### Page
Brilliant Warren Beatty Performance Overlooked by Oscar
1 January 2006 | by drednmSee all my reviews

In BULWORTH Warren Beatty gives one of his funniest and most outrageous performances. This sharp political satire is even more timely now than it was in 1998. This is a marvelously subversive movie on several fronts: politics, race, economics, Hollywood itself! Beatty stars as a fading senator from California who is so burned out he arranges for a large insurance policy and then hires a hit man. He's at the end of his rope personally and professionally. He's losing in a primary election to a young gun and has nothing left in his life. After days without sleep or eating he is dragged off to a rally at a Black church. He starts to read his "usual" speech but almost in a state of delirium he starts answering questions HONESTLY. He enrages the Black congregation with his brutal answers but somehow feels buoyant. Outside the church as the mobs surround him he runs into Halle Berry and her friends and they all take off in the limo.

This starts a voyage of discovery for Beatty. Of course at this point Beatty is also running from the hit man. His new honesty unleashes a desire to live. They arrive at a Black hip-hop club where Beatty drinks, smokes pot, and is transformed by the loud urban rap music. The dance scene with Beatty and Berry is remarkable.

Next stop is a speech at a fancy Hollywood hotel filled with film executives. Beatty makes many comments of how Jews run Hollywood, becomes rich, but turn out a crappy product. Next comes a debate with his political opponent, and finally an interview. The new Beatty parrots back much of what he has heard from poor Blacks but of course he has always known the truth. His sense of freedom from the back-room politics of Washington is exhilarating and his new voice reaches the masses of disenfranchised voters. His comments about the media and how it is controlled by corporate America is more apt now (during the Bush administration) than ever before.

Beatty is brilliant, and this ranks as one of his very best performances. Berry is actually good as well in her pre-movie star mode when she still bothered to act. Oliver Platt scores as the political aide. Paul Sorvino is a lobbyist for the insurance industry.

Jack Warden, Helen Martin, Don Cheadle, Christine Baranski, Florence Stanley, Laurie Metcalf, Sean Astin, Isaiah Washington, Nora Dunn, Joshua Malina, William Baldwin, Hart Bochner, Armelia McQueen, and Jackie Gayle co-star.

Filled with humor, political insights, and top-notch performances. This acid look at politics in Amerca is more timely now than ever. Bravo to Warren Beatty!

### Entries for locating words and elements
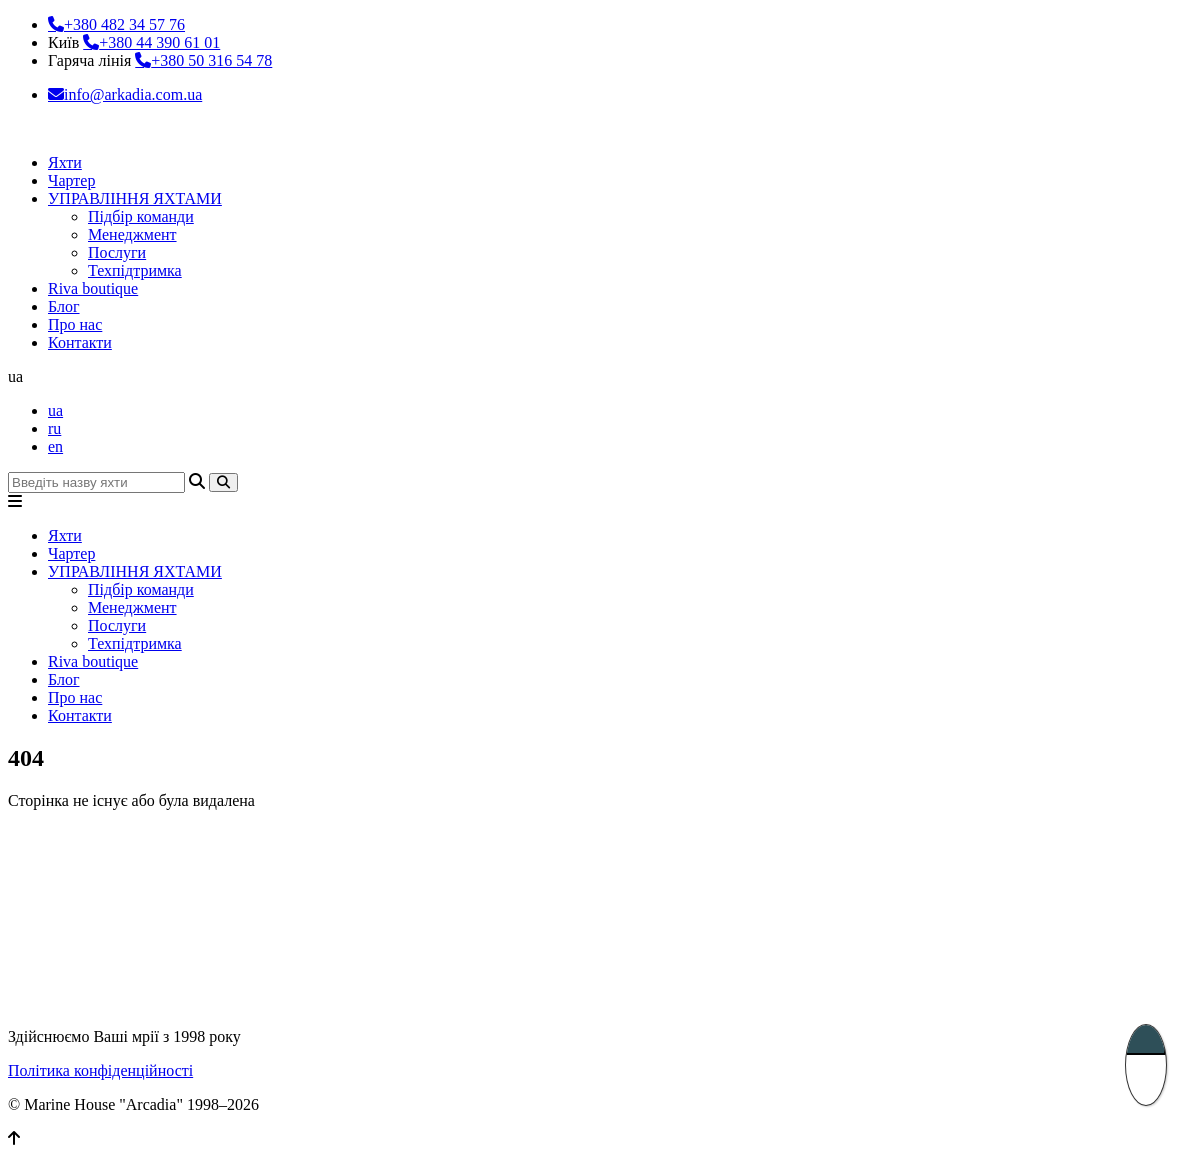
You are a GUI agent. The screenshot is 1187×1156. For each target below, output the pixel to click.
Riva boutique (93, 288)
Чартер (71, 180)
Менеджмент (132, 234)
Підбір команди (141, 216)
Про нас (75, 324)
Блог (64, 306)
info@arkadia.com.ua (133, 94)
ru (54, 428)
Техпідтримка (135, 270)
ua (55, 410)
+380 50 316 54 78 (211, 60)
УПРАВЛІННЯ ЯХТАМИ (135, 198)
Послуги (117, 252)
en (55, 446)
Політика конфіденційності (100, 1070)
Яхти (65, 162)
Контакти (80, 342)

### Problems
A - In the Bulworth review, which actor plays the political aide?
B - Render this sentence from the Bulworth review in Spanish: "His new honesty unleashes a desire to live."

### The responses
A - Oliver Platt

B - Su nueva honestidad desata un deseo de vivir.